• What you will do:
Below are records; how many of their lines contain "arrow"? Answer with only the number.

• Source material:
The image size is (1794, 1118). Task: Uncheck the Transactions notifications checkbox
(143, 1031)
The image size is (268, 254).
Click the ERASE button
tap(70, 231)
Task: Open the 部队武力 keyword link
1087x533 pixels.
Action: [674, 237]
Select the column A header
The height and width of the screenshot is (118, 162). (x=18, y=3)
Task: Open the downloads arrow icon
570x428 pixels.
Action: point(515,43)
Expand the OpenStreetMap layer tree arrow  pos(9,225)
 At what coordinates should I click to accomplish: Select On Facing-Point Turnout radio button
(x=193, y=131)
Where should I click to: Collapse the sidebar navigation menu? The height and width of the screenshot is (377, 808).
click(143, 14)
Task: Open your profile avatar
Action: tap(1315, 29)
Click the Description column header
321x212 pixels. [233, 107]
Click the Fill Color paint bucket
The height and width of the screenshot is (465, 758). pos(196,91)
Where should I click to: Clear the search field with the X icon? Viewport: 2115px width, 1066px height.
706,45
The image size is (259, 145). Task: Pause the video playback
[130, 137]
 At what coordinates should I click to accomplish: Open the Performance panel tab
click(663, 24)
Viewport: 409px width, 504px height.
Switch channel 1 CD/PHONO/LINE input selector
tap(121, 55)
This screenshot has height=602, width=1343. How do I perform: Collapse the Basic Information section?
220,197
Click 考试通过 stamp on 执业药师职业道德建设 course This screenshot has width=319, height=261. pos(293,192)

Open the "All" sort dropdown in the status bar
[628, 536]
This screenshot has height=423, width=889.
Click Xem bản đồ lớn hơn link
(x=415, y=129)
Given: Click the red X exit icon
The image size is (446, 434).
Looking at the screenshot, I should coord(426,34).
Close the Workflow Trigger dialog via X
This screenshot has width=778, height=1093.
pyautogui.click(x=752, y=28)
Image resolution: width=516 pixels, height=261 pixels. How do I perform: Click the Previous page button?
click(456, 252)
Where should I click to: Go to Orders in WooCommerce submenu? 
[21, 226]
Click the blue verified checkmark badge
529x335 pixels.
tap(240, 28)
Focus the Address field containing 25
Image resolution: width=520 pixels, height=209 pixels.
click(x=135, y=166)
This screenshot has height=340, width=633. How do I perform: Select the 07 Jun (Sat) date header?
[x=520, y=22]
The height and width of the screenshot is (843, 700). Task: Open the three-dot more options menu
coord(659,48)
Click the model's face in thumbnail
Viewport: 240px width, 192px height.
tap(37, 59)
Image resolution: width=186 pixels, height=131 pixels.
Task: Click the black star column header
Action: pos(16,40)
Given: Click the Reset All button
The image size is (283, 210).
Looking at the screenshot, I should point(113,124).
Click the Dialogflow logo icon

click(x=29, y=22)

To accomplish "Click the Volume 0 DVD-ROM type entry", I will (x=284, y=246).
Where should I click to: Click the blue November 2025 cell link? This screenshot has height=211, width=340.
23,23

• Answer space:
2